Stenciling is a popular faux painting technique that can be used in your kitchen. Easy and affordable, stencils add visual interest to your walls and will really liven up a boring space. Find a stencil pattern that speaks to you and then set to work applying it to your walls, cabinets, backsplash or floors. Stenciling takes time, patience and a few practice runs. But once you get the hang of this technique, it can really make your cooking space shine.

Also known as glazing, color washing is a technique that will give your walls a soft, aged look. This technique works well on walls, ceilings, cabinets and furniture, making it an ideal option for your kitchen. To color wash, a thin glaze (or water-based wash) is painted on top of a base coat to create subtle layers of color. If you're just learning how to manipulate paint, color washing can be achieved in a few steps.
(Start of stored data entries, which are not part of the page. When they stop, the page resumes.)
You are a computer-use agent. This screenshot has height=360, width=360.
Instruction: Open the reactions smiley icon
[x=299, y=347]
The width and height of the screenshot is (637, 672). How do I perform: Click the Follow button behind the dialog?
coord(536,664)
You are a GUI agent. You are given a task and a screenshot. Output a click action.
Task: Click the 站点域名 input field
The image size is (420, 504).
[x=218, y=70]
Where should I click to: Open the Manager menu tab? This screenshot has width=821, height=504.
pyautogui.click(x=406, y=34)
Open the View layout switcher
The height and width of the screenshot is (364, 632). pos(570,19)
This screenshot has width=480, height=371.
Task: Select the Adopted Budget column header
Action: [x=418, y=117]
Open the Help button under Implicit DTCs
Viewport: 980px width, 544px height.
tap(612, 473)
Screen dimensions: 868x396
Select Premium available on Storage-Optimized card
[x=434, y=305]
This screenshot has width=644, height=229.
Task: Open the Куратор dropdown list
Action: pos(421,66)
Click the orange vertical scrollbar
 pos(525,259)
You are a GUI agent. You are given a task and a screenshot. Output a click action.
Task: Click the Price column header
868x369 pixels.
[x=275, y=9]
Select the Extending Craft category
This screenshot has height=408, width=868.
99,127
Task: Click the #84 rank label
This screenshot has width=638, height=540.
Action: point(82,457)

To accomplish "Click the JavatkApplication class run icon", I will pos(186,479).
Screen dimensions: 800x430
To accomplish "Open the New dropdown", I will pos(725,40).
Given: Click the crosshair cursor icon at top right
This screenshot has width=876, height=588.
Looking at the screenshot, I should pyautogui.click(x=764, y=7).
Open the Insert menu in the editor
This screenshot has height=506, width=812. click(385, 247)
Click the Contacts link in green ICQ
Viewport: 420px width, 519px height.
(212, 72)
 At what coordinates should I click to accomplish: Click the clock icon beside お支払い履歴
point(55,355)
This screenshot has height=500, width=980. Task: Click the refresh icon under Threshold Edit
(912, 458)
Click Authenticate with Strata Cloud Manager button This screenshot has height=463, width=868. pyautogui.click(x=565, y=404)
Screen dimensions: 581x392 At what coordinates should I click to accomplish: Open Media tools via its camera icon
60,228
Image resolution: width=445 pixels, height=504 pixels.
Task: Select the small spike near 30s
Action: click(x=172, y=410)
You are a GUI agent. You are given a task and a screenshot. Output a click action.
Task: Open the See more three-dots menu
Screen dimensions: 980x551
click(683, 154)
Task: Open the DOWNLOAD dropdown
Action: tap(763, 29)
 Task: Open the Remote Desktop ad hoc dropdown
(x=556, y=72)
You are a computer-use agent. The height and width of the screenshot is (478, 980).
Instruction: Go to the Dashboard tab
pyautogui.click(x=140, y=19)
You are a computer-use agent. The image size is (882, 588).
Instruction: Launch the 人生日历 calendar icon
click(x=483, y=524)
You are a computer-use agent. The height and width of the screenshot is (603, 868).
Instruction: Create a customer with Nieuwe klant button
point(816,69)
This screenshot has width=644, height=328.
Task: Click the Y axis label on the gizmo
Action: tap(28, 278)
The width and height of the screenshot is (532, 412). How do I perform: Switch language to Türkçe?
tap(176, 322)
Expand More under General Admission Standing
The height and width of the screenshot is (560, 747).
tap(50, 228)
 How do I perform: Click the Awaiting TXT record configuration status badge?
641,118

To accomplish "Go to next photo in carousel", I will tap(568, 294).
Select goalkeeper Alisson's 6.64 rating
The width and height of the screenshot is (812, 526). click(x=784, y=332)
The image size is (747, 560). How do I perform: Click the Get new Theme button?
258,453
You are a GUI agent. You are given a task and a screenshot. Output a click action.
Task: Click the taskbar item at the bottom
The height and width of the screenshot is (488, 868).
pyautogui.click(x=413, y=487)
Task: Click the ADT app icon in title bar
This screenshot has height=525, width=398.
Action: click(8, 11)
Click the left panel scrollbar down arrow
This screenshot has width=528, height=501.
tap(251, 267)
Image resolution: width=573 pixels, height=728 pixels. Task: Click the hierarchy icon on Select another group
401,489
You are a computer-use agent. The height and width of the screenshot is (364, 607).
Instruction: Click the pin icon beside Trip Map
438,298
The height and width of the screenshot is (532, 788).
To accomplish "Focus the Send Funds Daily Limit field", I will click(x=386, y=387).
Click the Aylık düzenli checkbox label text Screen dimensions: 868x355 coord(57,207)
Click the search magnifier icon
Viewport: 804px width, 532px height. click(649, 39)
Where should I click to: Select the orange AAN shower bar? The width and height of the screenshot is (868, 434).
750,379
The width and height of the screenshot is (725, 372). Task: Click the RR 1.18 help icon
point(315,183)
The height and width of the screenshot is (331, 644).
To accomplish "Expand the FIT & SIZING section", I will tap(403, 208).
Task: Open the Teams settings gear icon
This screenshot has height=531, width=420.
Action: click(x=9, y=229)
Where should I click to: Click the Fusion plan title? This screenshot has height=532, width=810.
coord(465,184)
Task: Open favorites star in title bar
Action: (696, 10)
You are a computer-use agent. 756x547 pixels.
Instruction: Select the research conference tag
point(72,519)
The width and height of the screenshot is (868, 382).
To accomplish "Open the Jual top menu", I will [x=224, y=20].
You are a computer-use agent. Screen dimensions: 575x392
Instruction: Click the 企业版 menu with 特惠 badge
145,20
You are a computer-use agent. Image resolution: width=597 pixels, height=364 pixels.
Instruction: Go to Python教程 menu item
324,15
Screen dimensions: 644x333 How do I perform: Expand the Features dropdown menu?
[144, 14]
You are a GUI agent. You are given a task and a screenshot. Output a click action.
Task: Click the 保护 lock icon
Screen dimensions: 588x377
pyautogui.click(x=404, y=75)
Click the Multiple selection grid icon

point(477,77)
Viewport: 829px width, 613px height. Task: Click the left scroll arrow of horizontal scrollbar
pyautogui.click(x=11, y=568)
Sponging is another faux painting technique that works on walls and furniture. The idea is to add layers of color to your wall with a hand-held sponge; natural sea sponges work best. By using many colors, you'll be able to create an interesting effect on your walls, but it's important to choose colors that naturally work well together.

Creating a distressed or aged look is another faux painting technique that works well in kitchens. You can achieve this look by painting a base coat on your furniture and a topcoat in another color. You'll then want to sand certain spots so the base color shows through and creates an aged look. Try this technique on kitchen islands, tables, chairs or stools.

By creating the illusion of stone walls in your kitchen, you can bring some old world charm into your cooking space. To create faux stone walls, you'll need to select two similar paint colors, but one should be light and the other dark. Some suggested shades include dark reds, oranges and browns or different grays for more modern kitchens. You'll first apply the lighter paint using a brush, roller or both. Once it's dry, you'll mix the topcoat with a glaze medium before applying it with a roller. While the paint is still wet, you'll remove it with a rag so the first color shows through and creates a distressed look.